Yes think manual feeding is an idea if they wont latch on but i'd perservere. Has she def had all of the kittens - she may have another to come out? Have you been able to feel her tummy?

Good luck!

Zoe


----------



## plum82 (Aug 4, 2009)

Ok I'll ask on that thread. She's definately finished giving birth. Kittys are warm. Have a hot water bottle undrneath a fleece for them. I'm worried that me interfering with feeding may upset the cat


----------



## The Twins (Oct 11, 2009)

I am not experienced in litters at all so really cant help but i would imagine that food is vital at this early stage - even from a syringe... but i think you have to be careful as they can choke easily...?? I'd ask on the breeding section or search on other threads here or google it?? If you vet wont help that is!


----------



## MerlinsMum (Aug 2, 2009)

Sometimes a kitten doesn't latch on, usually this is because it has become chilled. But there can be other reasons.

Keeping them warm is great but beware they don't get too hot - they can't crawl away this young if they get too warm. 

Keep an eye on the little one that isn't feeding, as if he hasn't fed within the next few hours you will need to feed it. Usually just a few days of feeding is enough and they will begin to nurse by themselves.

However it may be an idea to gently open the kitten's mouth and check for something like a cleft palate - a hole in the roof of the mouth.

It's a good idea to weigh them all now, and keep records every day so you know if any are losing weight. Mum usually won't mind at all, most girls are thrilled to be showing off their babies to you!

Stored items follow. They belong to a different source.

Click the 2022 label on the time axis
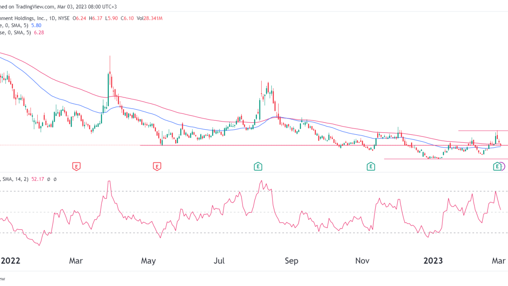The height and width of the screenshot is (286, 508). point(11,261)
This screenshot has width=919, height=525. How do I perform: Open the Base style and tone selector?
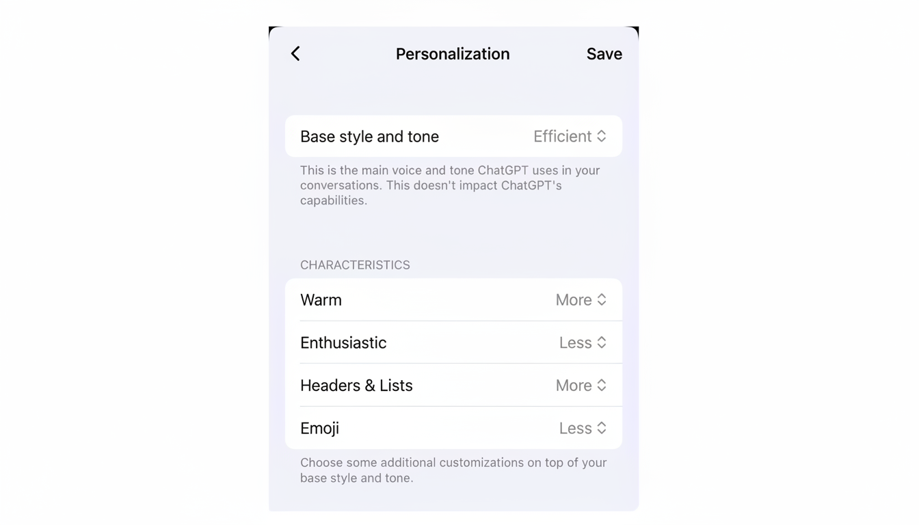(453, 136)
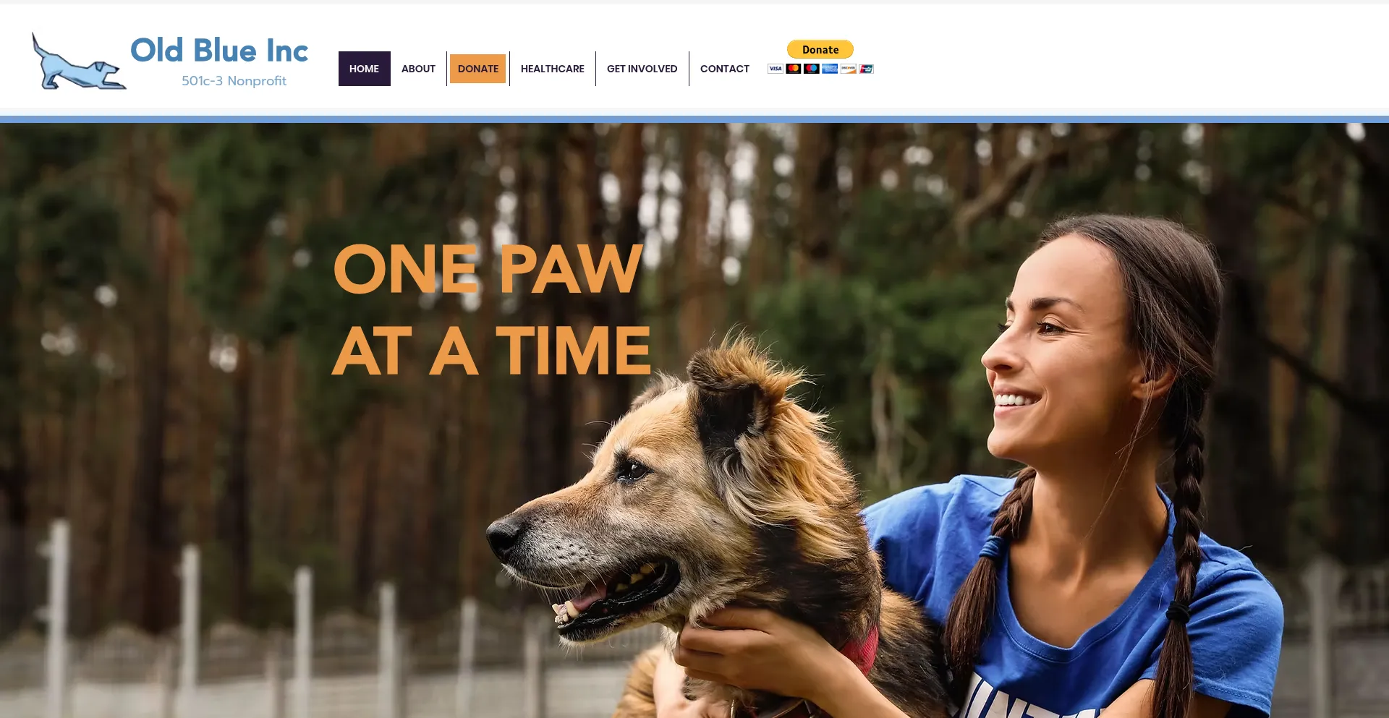Click the blue dog logo
Screen dimensions: 1389x718
79,61
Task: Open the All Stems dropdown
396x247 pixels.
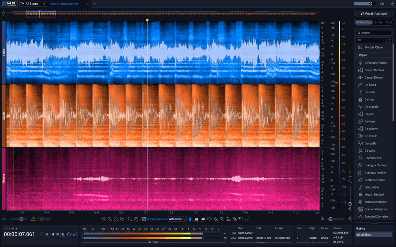Action: coord(33,4)
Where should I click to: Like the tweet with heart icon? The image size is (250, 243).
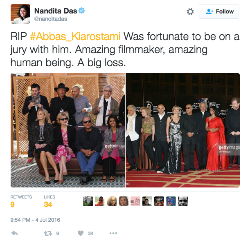tap(81, 233)
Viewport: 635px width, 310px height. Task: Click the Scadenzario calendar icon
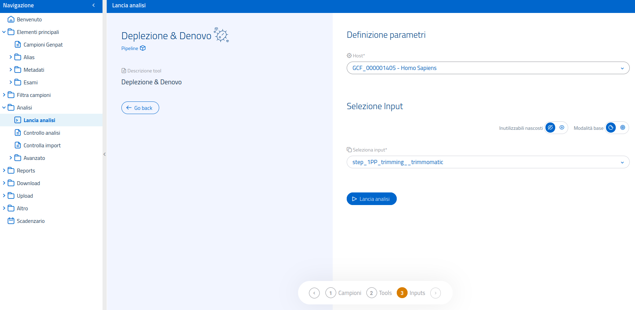[11, 221]
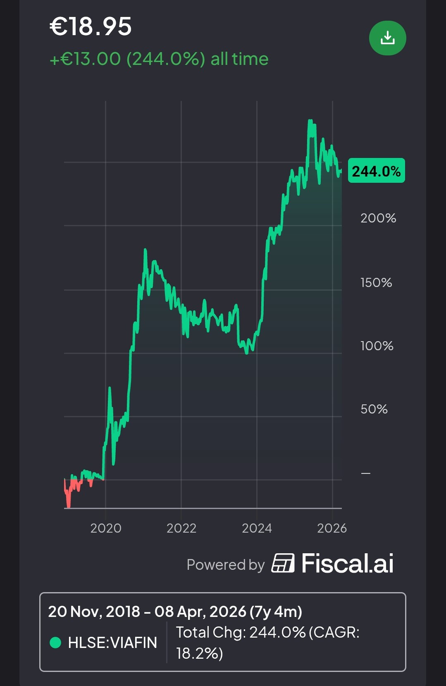The height and width of the screenshot is (686, 446).
Task: Click the 50% y-axis label
Action: click(374, 409)
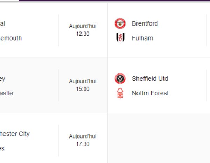The height and width of the screenshot is (163, 210).
Task: Click the truncated team name 'es' under Manchester City
Action: [2, 148]
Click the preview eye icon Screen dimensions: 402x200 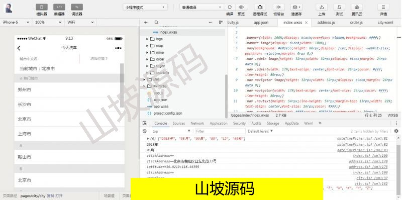[241, 7]
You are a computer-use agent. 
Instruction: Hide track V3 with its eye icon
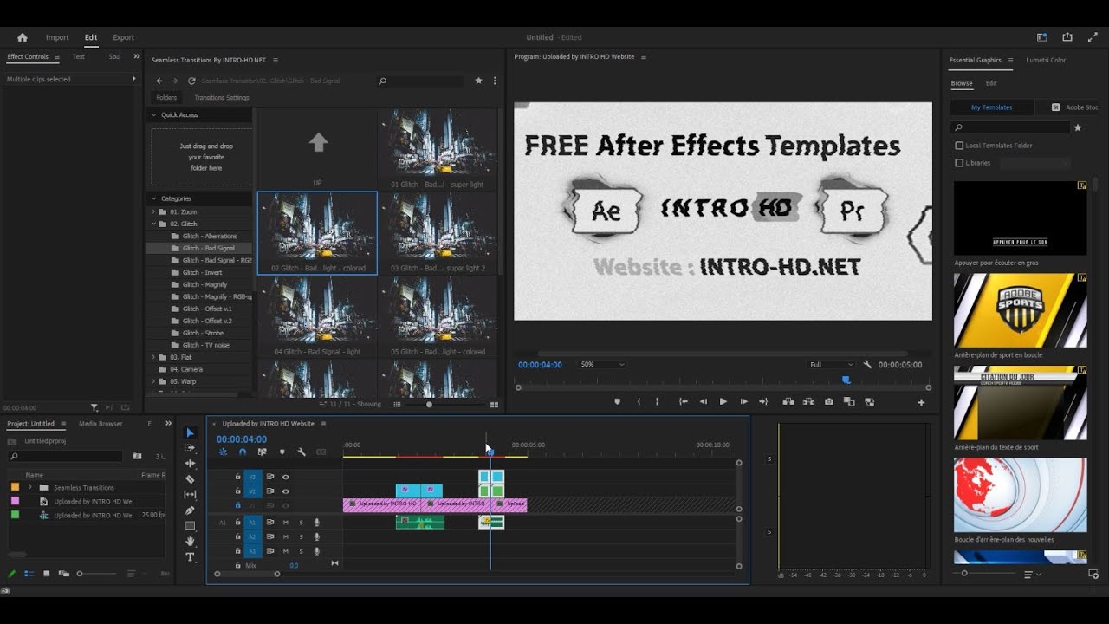click(x=285, y=477)
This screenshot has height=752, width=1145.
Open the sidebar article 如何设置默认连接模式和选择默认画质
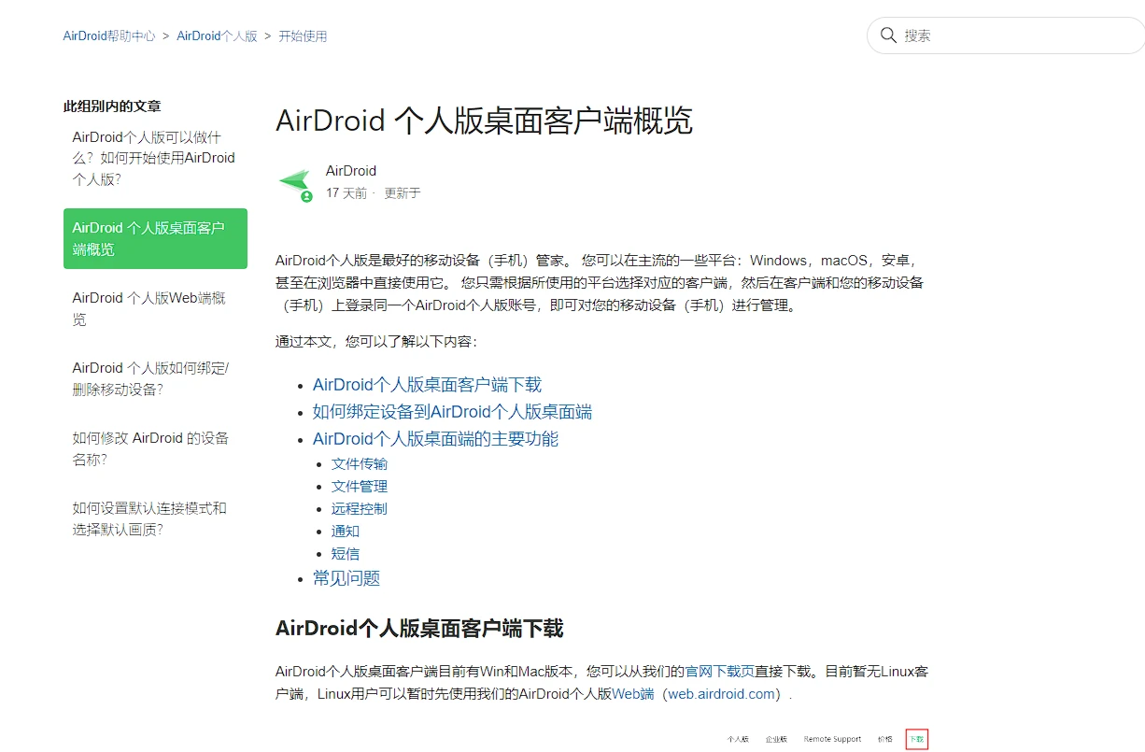coord(149,518)
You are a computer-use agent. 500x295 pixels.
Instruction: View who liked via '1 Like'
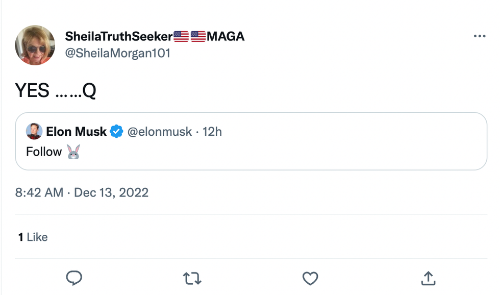[x=33, y=237]
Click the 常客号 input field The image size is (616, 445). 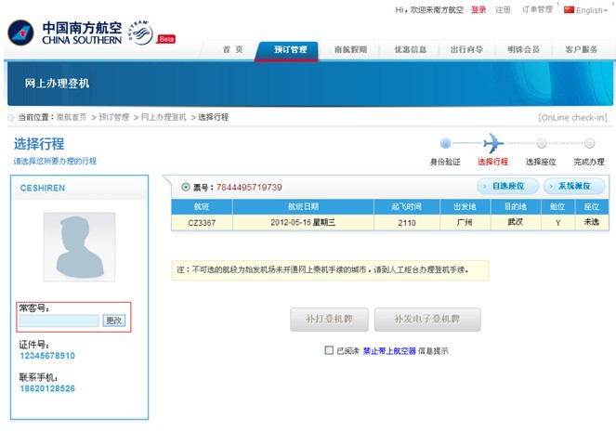click(59, 321)
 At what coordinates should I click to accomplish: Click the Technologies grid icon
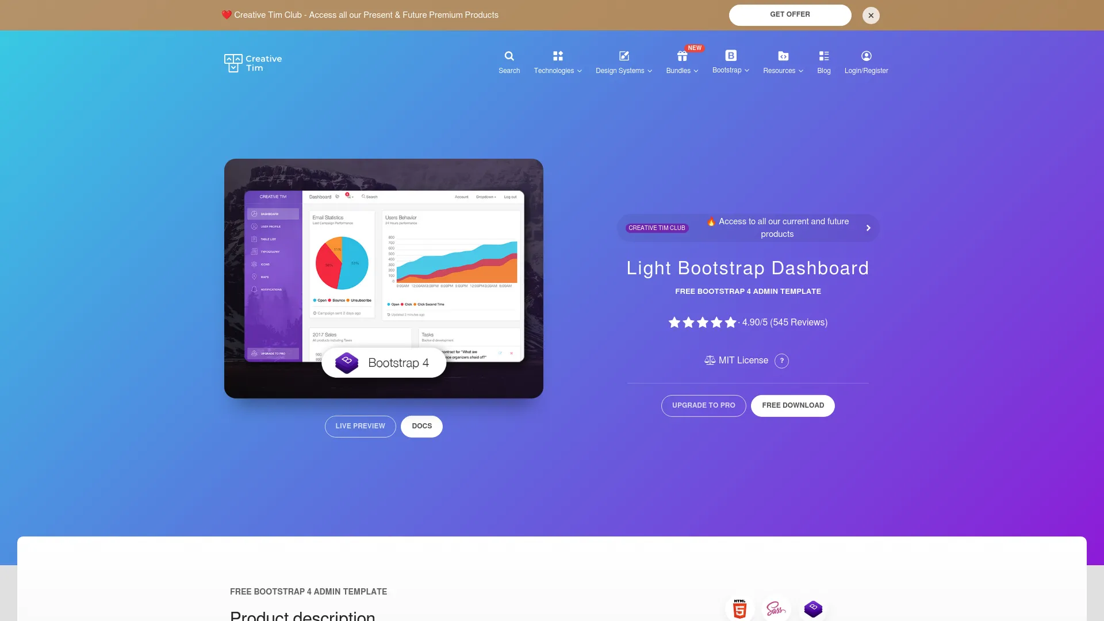click(557, 55)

A syringe is useful for feeding, or there are feeding kits you can buy. There are other milks asid from Lactol - Cimicat is usually said to be the best although I believe Royal Canin also do one - hopefully one of our regular breeders will be on to advise here.


----------



## Spaniel mad (Jul 17, 2009)

plum82 said:


> Its her first litter and she's had 7, I rang vet because kittens refused to atch on, they're latching now but one kitten is crying an awful lot so I've been advised to help feed them by buying lactol, is this wise? Also my cat has just left her box and is making unusual purring noises. How do I know has just left her box and is making unusual purring noises. How do I know that she's producing milk? My vet is reluctant to see her


If she will lay down you should be able to gently squeeze her nipples and see some milk

Yes if the little one will not feed then you can feed it


----------



## gskinner123 (Mar 10, 2010)

Buy the Lactol anyway asap; I guarantee if you discover you need it as an emergency, it'll be 3am.

You can, if you know how and it's not difficult, 'express' a bit of milk (if she has any) to check that she is producing it. Depending upon how long ago she had the kittens, when/if she has plenty of milk it will obvious because she'll look bulky around/behind her teats. Think milking a cow on a much smaller scale... not sure I can explain quite how here!

Some kittens are a bit slow to latch on and with a big litter, which this is, and/or one or two can get pushed out. The noisy one, keep putting him up to one of her teats (remove one of the others from a teat if necessary) and try to hold him there - if you can, squeeze a bit of milk to the end of her teat, the smell will encourage him.

The only guaranteed way to know that they are feeding and getting plenty is by daily weighing at the same time each day and weigh on digital scales in grams if you have them. Kittens should gain at least 10g a day, hopefully more, but it will vary from day to day, again particularly so with a big litter. If you're concerned, weigh twice a day and watch carefully for any weight loss; kittens can go downhill VERY rapidly if you don't intervene with hand feeding/top up feeds. Don't forget you'll need a kitten feeding bottle or synnges to feed if needed.


----------



## doogpoh (Jan 8, 2010)

Like merlinsmum said the kitten may need a little help just for a few days, i had this happen to one of my kittens as she had become cold after birth and i needed to help her for a few days until she was strong enought to feed by herself and shes now doing really well. i hope everything turns out ok and that someone else may be able to help you abit more.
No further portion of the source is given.